Kitware/scriptconfig

Folders and files

NameName
Last commit message
Last commit date

Latest commit

 
 
 
 
 
 
 
 
 
 
 
 
 
 
 
 
 
 
 
 
 
 
 
 
 
 
 
 
 
 
 
 
 
 
 
 
 
 
 
 
 
 
 
 
 
 
 
 
 
 
 
 
 

Repository files navigation

ScriptConfig

GitlabCIPipeline GitlabCICoverage Appveyor Pypi PypiDownloads

Read the docs https://scriptconfig.readthedocs.io
Gitlab (main) https://gitlab.kitware.com/utils/scriptconfig
Github (mirror) https://github.com/Kitware/scriptconfig
Pypi https://pypi.org/project/scriptconfig

The goal of scriptconfig is to make it easy to be able to define a default configuration by simply defining a dictionary, and then allow that configuration to be modified by either:

  1. Updating it with another Python dictionary (e.g. kwargs)
  2. Reading a YAML/JSON configuration file, or
  3. Inspecting values on sys.argv, in which case we provide a powerful command line interface (CLI).

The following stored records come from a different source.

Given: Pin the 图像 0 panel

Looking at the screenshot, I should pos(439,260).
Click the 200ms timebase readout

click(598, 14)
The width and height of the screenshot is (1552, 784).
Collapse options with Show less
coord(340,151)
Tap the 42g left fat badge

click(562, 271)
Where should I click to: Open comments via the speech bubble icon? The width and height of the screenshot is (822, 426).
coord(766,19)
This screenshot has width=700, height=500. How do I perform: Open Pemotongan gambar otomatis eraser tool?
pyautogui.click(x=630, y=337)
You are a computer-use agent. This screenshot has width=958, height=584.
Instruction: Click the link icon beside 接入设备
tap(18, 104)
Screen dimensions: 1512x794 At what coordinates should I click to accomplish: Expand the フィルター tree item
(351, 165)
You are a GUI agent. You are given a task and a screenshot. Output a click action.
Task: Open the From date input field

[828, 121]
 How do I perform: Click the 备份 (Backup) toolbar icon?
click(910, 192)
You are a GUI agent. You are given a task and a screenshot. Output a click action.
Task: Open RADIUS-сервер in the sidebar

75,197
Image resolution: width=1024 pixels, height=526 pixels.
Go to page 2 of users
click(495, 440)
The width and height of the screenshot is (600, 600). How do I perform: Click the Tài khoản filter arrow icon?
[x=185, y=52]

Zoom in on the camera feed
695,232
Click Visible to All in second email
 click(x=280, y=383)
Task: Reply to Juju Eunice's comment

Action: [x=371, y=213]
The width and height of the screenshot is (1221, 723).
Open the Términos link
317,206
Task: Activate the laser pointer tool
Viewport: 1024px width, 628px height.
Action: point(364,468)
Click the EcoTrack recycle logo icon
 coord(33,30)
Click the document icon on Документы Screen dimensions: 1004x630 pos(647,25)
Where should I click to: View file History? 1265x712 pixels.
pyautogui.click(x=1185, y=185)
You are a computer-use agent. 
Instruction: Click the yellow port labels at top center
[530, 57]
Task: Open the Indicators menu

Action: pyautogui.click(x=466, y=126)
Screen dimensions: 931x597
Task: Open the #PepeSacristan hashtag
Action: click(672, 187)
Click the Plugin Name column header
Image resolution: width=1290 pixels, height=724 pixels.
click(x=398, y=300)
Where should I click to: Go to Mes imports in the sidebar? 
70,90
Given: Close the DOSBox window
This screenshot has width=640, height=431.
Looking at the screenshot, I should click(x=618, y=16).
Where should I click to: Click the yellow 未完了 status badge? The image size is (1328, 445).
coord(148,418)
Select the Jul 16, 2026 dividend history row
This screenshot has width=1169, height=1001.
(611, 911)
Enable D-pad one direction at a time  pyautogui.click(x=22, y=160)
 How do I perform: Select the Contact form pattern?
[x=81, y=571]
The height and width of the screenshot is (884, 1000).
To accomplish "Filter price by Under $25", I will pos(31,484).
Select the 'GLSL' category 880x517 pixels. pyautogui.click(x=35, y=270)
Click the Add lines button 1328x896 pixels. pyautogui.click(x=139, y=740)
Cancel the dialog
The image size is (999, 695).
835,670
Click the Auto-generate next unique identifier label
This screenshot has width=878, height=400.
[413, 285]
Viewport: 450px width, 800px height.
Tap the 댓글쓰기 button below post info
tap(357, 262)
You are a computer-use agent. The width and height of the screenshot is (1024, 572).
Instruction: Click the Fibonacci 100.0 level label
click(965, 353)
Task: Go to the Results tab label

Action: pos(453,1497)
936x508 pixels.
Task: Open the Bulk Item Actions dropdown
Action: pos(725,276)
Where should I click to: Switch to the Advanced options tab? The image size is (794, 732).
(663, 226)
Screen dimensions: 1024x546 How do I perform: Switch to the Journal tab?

The simplest way to create a script config is to create a class that inherits from scriptconfig.DataConfig. Then, use class variables to define the expected keys and default values.

import scriptconfig as scfg

class ExampleConfig(scfg.DataConfig):
    """
    The docstring will be the description in the CLI help
    """

    # Wrap defaults with `Value` to provide metadata

    option1 = scfg.Value('default1', help='option1 help')
    option2 = scfg.Value('default2', help='option2 help')
    option3 = scfg.Value('default3', help='option3 help')

    # Wrapping a default with `Value` is optional

    option4 = 'default4'

An instance of a config object will work similarly to a dataclass, but it also implements methods to duck-type a dictionary. Thus a scriptconfig object can be dropped into code that uses an existing dictionary configuration or an existing argparse namespace configuration.

# Use as a dictionary with defaults
config = ExampleConfig(option1=123)
print(config)

# Can access items like a dictionary
print(config['option1'])

# OR Can access items like a namespace
print(config.option1)

Use the .cli classmethod to create an extended argparse command line interface. Options to the cli method are similar to argparse.ArgumentParser.parse_args.

# Use as a argparse CLI
config = ExampleConfig.cli(argv=['--option2=overruled'])
print(config)

After all that, if you still aren't loving scriptconfig, or you can't use it as a dependency in production, you can ask it to convert itself to pure-argparse via print(ExampleConfig().port_to_argparse()), and it will print out:

import argparse
parser = argparse.ArgumentParser(
    prog='ExampleConfig',
    description='The docstring will be the description in the CLI help',
    formatter_class=argparse.RawDescriptionHelpFormatter,
)
parser.add_argument('--option1', help='option1 help', default='default1', dest='option1', required=False)
parser.add_argument('--option2', help='option2 help', default='default2', dest='option2', required=False)
parser.add_argument('--option3', help='option3 help', default='default3', dest='option3', required=False)
parser.add_argument('--option4', help='', default='default4', dest='option4', required=False)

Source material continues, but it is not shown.